Considerations when selecting a design agency
A method that is still used quite regularly is to have agencies pitch with creative proposals. But why? Easy; with a pitch you’ll obtain several creative proposals in a short amount of time at acceptable costs. Subsequently, you can just pick and choose the best idea. Unfortunately, it’s often not that simple. In my opinion there’s a considerable difference between a traditional pitch and what I call new style pitching: –
1) In a traditional pitch, usually the company rolodex is scoured for known agencies in order to create a longlist. In a new style pitch, the type of assignment is analysed first, to find agencies that fit that specific profile (i.e. don’t let an ad agency design a visual identity and vice versa). Sounds simple, but this is where it starts to go wrong. And what if you don’t know a whole lot of design agencies? Employ a brand management specialist who can advise you on candidates for a longlist and a shortlist.

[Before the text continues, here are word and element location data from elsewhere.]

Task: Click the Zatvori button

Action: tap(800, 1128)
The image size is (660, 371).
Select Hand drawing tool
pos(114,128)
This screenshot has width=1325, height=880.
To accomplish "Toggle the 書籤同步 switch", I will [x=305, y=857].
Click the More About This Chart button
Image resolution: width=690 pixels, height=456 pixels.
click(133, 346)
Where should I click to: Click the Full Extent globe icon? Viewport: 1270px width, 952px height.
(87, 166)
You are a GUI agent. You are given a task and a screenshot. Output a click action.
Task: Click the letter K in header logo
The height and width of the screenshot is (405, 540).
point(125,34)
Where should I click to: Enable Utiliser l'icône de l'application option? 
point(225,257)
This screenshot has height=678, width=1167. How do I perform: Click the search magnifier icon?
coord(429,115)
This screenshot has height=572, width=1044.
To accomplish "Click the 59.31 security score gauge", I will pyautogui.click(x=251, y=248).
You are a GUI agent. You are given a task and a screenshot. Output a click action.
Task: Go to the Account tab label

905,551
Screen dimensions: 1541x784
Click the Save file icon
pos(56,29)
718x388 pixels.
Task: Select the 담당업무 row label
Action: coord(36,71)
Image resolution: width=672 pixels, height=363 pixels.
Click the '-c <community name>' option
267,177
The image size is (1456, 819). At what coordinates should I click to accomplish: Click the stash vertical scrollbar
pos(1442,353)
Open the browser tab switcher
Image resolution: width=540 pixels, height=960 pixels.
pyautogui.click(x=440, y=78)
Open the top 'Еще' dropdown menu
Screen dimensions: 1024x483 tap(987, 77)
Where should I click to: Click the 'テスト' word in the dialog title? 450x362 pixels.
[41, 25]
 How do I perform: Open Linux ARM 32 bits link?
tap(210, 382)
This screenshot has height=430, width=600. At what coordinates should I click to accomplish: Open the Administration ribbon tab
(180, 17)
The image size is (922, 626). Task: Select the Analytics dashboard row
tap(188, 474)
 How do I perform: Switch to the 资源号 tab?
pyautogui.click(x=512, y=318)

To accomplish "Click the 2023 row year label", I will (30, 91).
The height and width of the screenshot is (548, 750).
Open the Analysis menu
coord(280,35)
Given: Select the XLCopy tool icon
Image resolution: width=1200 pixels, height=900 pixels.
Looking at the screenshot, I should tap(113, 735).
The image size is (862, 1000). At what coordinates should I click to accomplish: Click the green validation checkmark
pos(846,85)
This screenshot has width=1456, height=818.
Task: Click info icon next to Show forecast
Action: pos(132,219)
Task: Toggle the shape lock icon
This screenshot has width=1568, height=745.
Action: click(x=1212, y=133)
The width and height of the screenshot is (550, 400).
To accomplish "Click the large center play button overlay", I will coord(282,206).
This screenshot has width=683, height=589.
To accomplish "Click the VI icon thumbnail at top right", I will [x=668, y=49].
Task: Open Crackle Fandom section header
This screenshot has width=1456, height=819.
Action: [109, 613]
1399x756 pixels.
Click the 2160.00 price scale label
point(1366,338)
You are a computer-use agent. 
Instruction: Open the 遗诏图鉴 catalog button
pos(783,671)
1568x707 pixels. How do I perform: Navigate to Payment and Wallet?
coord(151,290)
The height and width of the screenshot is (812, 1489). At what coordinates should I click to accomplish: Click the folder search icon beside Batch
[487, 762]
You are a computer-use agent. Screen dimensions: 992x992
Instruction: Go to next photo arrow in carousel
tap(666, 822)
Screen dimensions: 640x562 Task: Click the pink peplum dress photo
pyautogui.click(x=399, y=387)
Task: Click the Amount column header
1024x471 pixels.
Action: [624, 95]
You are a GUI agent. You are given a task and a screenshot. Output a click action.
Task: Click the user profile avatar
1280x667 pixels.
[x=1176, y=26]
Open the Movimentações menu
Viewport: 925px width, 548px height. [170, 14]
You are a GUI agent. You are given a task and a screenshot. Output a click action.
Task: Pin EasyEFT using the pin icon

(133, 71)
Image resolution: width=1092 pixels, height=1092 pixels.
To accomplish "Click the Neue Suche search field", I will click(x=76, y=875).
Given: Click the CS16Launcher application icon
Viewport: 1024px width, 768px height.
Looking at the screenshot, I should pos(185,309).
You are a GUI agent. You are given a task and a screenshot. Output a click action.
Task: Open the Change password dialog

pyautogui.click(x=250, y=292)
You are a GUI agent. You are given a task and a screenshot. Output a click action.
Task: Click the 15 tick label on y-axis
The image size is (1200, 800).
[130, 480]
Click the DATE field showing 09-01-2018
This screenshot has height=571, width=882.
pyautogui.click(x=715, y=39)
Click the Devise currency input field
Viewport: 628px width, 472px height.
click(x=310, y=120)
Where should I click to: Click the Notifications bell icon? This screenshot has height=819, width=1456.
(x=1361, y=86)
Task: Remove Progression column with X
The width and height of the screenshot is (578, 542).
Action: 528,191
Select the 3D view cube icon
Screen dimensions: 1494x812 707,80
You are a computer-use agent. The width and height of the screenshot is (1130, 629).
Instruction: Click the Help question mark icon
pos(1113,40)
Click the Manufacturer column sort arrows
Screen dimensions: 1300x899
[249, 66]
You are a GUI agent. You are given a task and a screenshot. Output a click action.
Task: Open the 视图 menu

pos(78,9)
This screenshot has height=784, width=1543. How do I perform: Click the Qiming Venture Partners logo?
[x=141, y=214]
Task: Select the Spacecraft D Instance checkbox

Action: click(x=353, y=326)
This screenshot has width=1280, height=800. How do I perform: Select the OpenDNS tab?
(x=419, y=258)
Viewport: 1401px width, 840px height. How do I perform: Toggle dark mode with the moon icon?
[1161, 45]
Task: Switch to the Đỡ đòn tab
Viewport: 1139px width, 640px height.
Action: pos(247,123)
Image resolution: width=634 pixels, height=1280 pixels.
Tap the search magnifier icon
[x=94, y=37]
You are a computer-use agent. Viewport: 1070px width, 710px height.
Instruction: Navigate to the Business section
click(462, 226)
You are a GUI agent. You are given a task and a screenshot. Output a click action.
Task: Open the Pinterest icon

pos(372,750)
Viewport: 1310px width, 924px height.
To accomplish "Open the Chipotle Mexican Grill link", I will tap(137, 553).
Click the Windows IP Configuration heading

2) In a traditional pitch, agencies are asked to provide creative proposals. Usually without any financial compensation for services rendered. The losing agencies will be left behind disillusioned. In a new style pitch, the agencies are asked to provide creative proposals and the losing agencies will receive a financial compensation for (a part of) the time invested.
3) In a traditional pitch, design agencies are briefed with a few pages of text. In a new style pitch, there’s a comprehensive brief that covers all starting points and assumptions of the new corporate visual identity. This includes clear business and legal terms. This document can be used to create a proper and well-thought-through proposal and a fitting identity.
4) In a traditional pitch, there’s hardly any time for the agency to get to know the company. In a new style pitch, at the very least a proper introduction and debriefing are part of the scope of works.
The new style pitch could be considered as ‘the royal route’ to the best agency, in a world where time and money are no object. This is not always the case in the real world unfortunately.
There is an alternative way of selecting agencies: agency selection without creative proposals. By using this faster and cheaper selection process, design does not lead from the start of the process and time can be spent finding a proper match between client and contractor. This increases the chances of a fruitful relationship in the long run. This is a huge advantage moving into the intensive and challenging design process that lies ahead.
An additional advantage here is that the concept identity has not been designed in a rush (as it would be in a traditional pitch). The choice made in a traditional pitch is usually based on the design. This leaves little room for further changes or improvement, as companies expect the end result to look like the one chosen during the pitching phase.
Without creative proposals, you don’t end up in a debate about which looks the best among the various designs that agencies proposed. Trying to convince a colleague or manager to agree that something is attractive or not is almost impossible because it is a matter of personal taste. That’s why a proper design brief is so valuable to the process. With a design brief, you can validate the proposed design against the assumptions you provided. This prevents pointless quarrels after the design phase.
My message here is to handle an agency selection with care and consideration. First decide if you want to run a selection without creative proposals or run a new style pitch. Make sure you get the right agencies on your long list and invest in the relation with the agencies making it to the shortlist. Give them a chance to really get to know your company. These actions, combined with a well written brief will optimise the output of an agency – which is why you’re doing all of this in the first place. Don’t forget that the design agency that designs your new visual identity is the spiritual father of your visual appearance. Handle with care.